To the list of history's most anticipated returns -- the return of MacArthur to the Philippines, the return of the swallows to Capistrano, the return of the Jedi to Tatooine -- let us add another glorious return for the ages: the return of Tiger Woods to major tournament golf.
Last June 16, Woods went from epic playoff (at the U.S. Open) to epic layoff (for reconstructive knee surgery), plunging golf and its fans into a bottomless pot bunker of despair. But this April at the Masters our long international nightmare is over. Here are 10 reasons to celebrate the return of Tiger, one for every month that he missed between majors:
Because the Arizona Cardinals, for those torturous months, were the best athletes wearing red on Sunday. And that never felt right.
Because we'll now get to see Tiger on two good knees, something he hasn't had for 10 to 12 years, the last time his left ACL was healthy. Among golfers, only John Daly, serially proposing to his future ex-wives, has spent more time on one knee than Woods, whose playoff win at Torrey Pines was the finest performance on a single leg since Orson Welles played Long John Silver.
Because golf without Tiger is whiter than C-SPAN, and about as entertaining. At a time when the president of the United States, the world's highest-paid actor, the world's highest-paid television star and the champion of Formula One racing are black, the tour still looks too often like a scene from a nature special: one Tiger chased by 200 WASPs.
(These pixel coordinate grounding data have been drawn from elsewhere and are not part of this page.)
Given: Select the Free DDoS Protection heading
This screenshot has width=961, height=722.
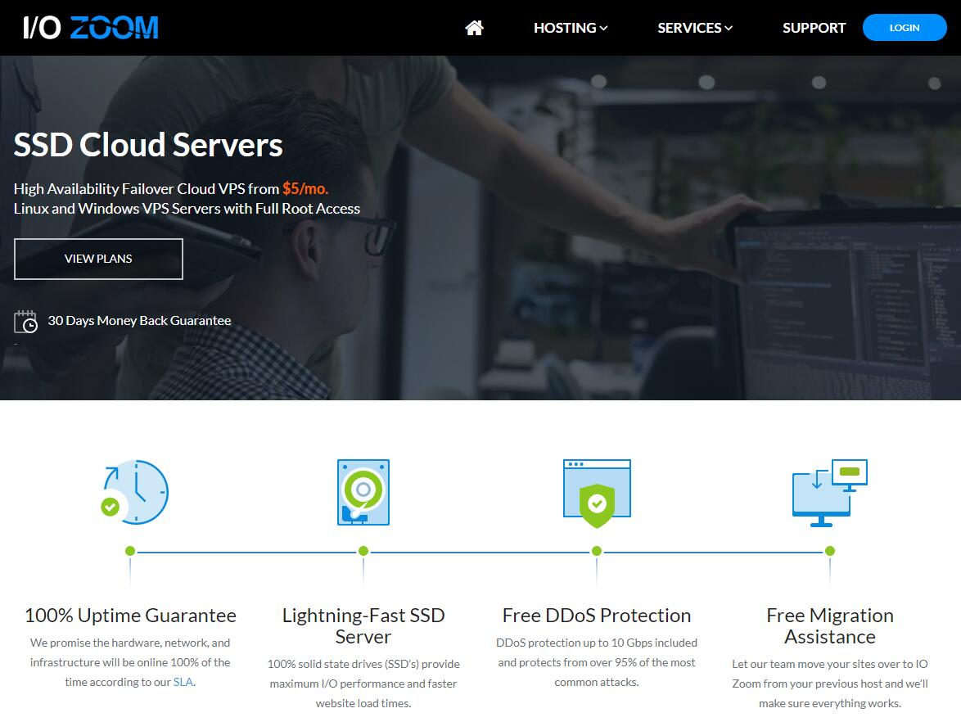Looking at the screenshot, I should [x=596, y=616].
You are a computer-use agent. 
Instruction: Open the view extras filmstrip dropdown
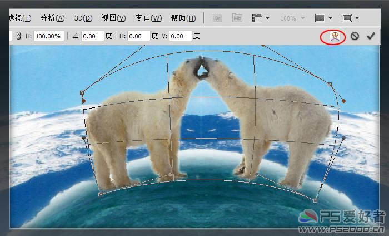(261, 18)
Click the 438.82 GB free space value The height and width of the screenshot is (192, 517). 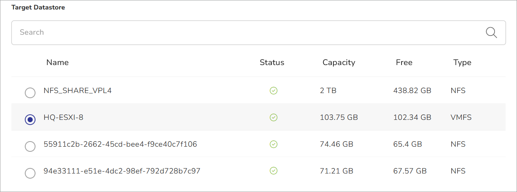pos(412,91)
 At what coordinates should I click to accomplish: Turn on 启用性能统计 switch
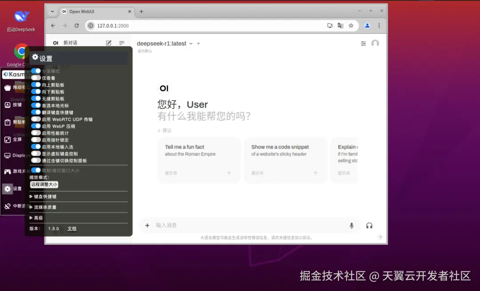tap(36, 133)
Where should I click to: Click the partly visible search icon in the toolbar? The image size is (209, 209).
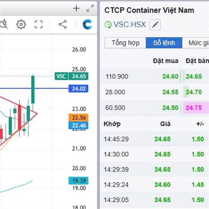pyautogui.click(x=3, y=24)
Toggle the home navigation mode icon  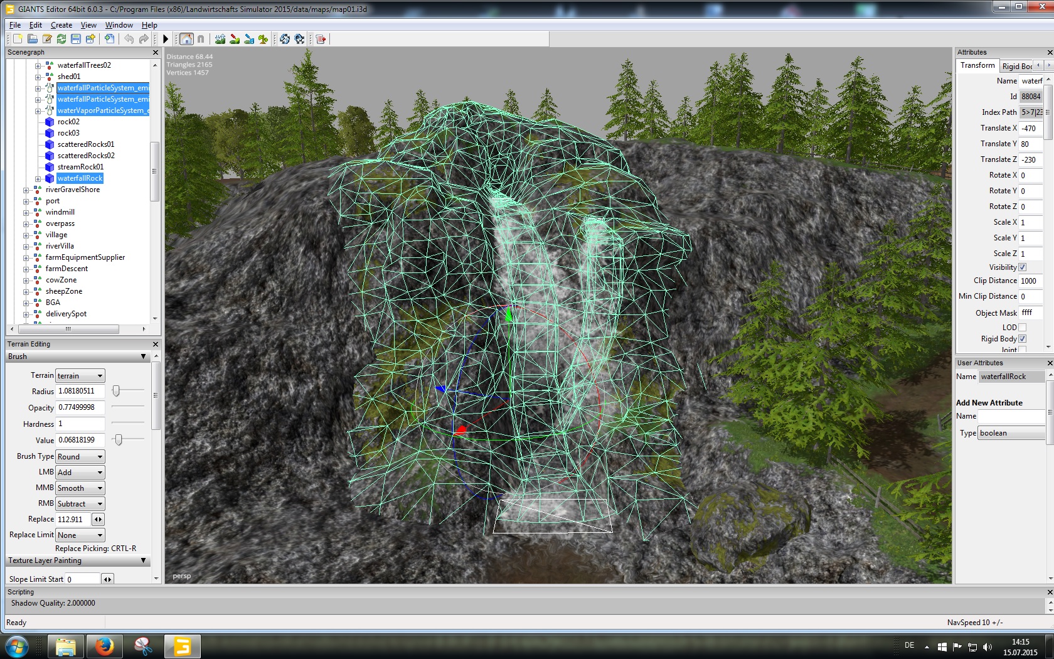coord(186,39)
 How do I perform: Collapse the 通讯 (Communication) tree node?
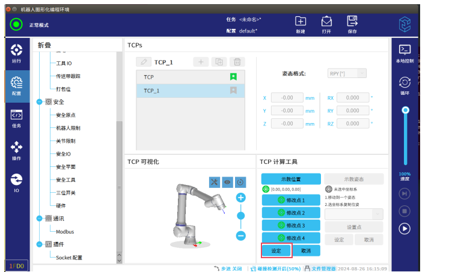pos(40,219)
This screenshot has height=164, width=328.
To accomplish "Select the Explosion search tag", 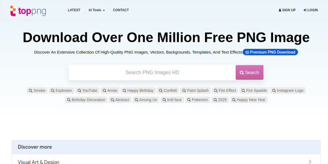I will pyautogui.click(x=62, y=91).
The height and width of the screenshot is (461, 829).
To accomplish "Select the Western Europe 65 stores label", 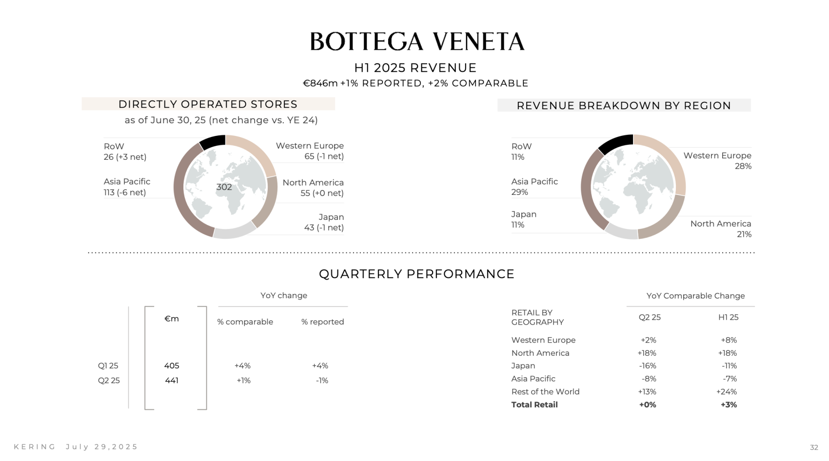I will [310, 151].
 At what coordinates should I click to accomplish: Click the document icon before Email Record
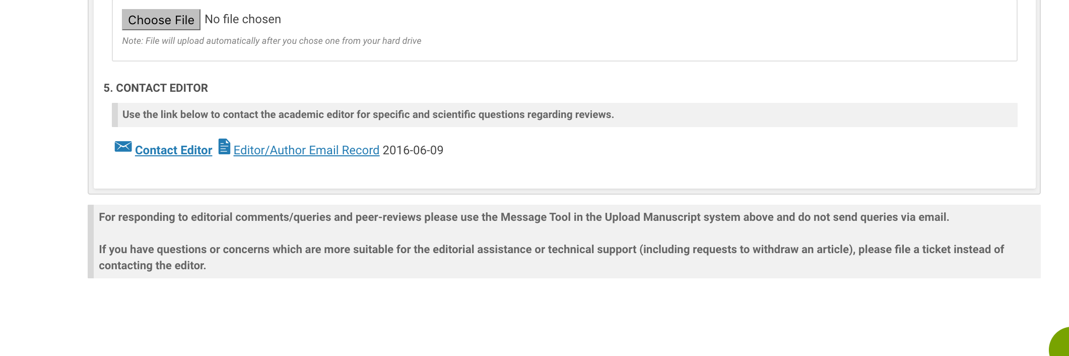[x=224, y=147]
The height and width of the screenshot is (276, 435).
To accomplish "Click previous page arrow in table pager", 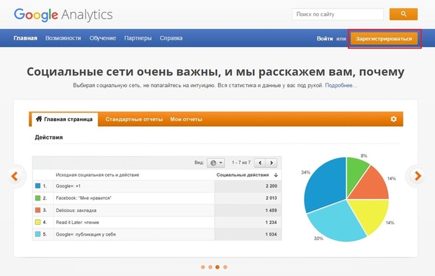I will pyautogui.click(x=260, y=163).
Because in Tiger's absence, Illinois Gov. Rod Blagojevich made a mockery of the mock turtleneck. Blago, clearly in need of a checkup from the neck up, wrapped said neck in a mock turtle in manifold photo ops. Tiger's return restores some dignity to this troubled fashion, and to fashion generally. Before Tiger, golf chic meant Tom Lehman in Dockers. During Tiger's convalescence, it consisted largely of Ian Poulter, in plaid slacks.
Because Tiger -- having broken the records of Bobby Jones and aspiring to one-up designer Robert Trent Jones -- can now turn his attention to the diabolical Dow Jones, whose index closed at 12,269 on the Monday of the U.S. Open playoff and has been in a petulant free fall ever since. Without its spokesman for Buick, General Motors required a $10-billion taxpayer bailout. As a one-man economic-stimulus package, Tiger keeps countless agents, tournament directors, apparel makers, equipment manufacturers, sport psychologists, yacht captains, pilots, pillow-fluffers, ad men, pressmen and yes men gainfully employed, giving all of us a ride on the center-vented coattails of his 42-long green jacket.
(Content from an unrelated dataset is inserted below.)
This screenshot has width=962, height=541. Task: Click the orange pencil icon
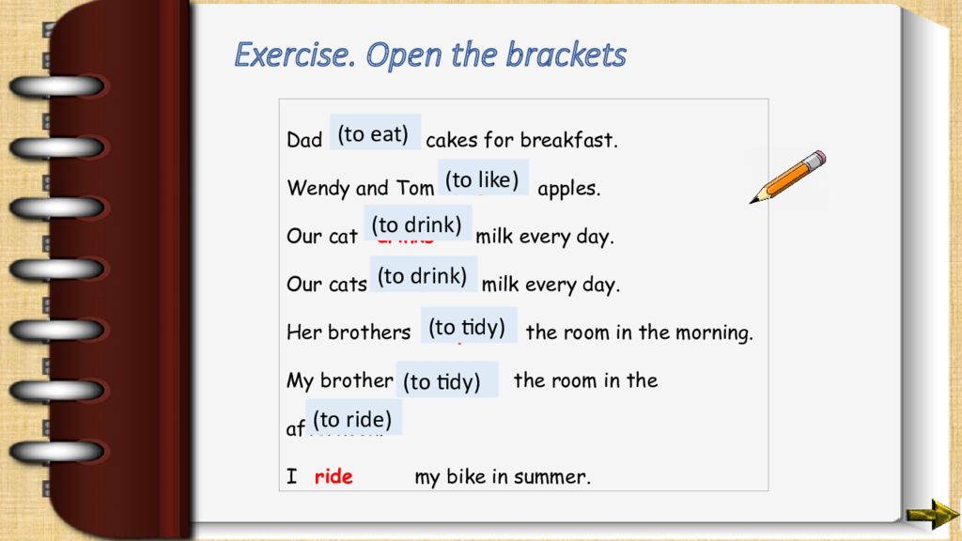(788, 177)
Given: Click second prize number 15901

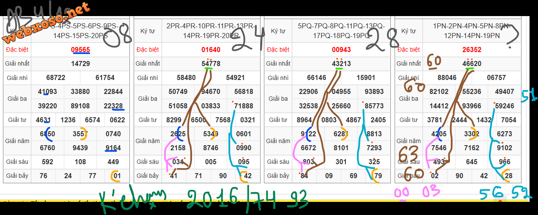Looking at the screenshot, I should pos(366,78).
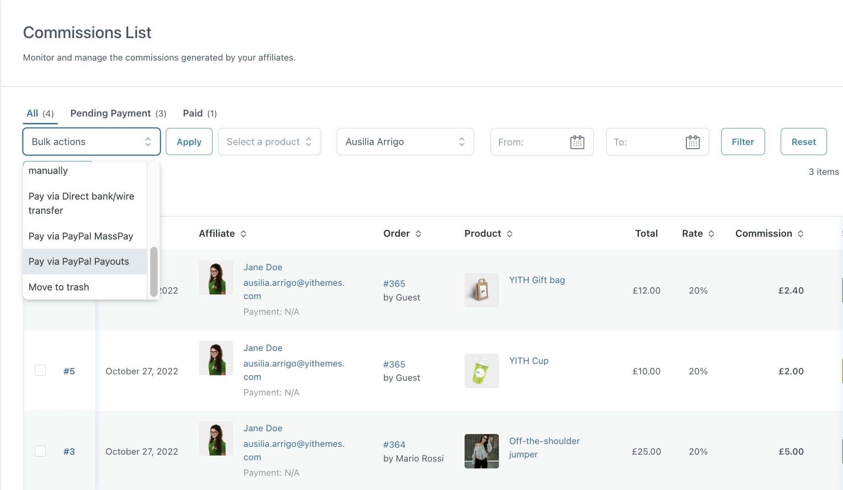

Because a man can spend only so much time around his Isleworth home, his Jupiter Island estate-in-progress, his Jackson Hole hideaway, his 155-foot yacht and his Swedish bikini-model wife before he goes a little stir crazy and needs to play some golf.
Because Sergio Garcia dates Greg Norman's daughter, hangs with soccer stars and hobnobs with tennis stars (Hingis, Nadal), drives Ferraris, weighs his money, is 29, world-famous, might one day call Chris Evert his mother-in-law and has more trophies than Larry King has trophy wives ... and he still can't buy a major. And there's something healthy about that.
VIII Because Barnes shall always come before Noble, Starsky before Hutch and Hall before Oates. Likewise, Woods must precede all other names in the World Golf Ranking if life is truly to make sense. Tiger returns from nearly a year off in time to retain his top spot -- which is a little like winning the Boston Marathon despite stopping at mile 20 for dinner, drinks and a Bergman flick.
Because it gives Steve Williams something to do, taking him off the racing circuit in New Zealand and putting him on Tiger's bag at Augusta, where he's less likely to go off on Phil Mickelson, as he did from the safety of the Antipodes in December. In making the switch, Williams moves from a hobby that's a palindrome (racecar) to a boss who's a palindrome (deified).
Because life is short and Augusta is long -- longer than it used to be, thanks to Tiger -- and we could all use a little entertainment. Like Shakespeare in 1601, Mozart in 1788 or Einstein in 1905, Woods in 2009 is a genius working at the peak of his powers, and we're all alive to witness whatever comes next.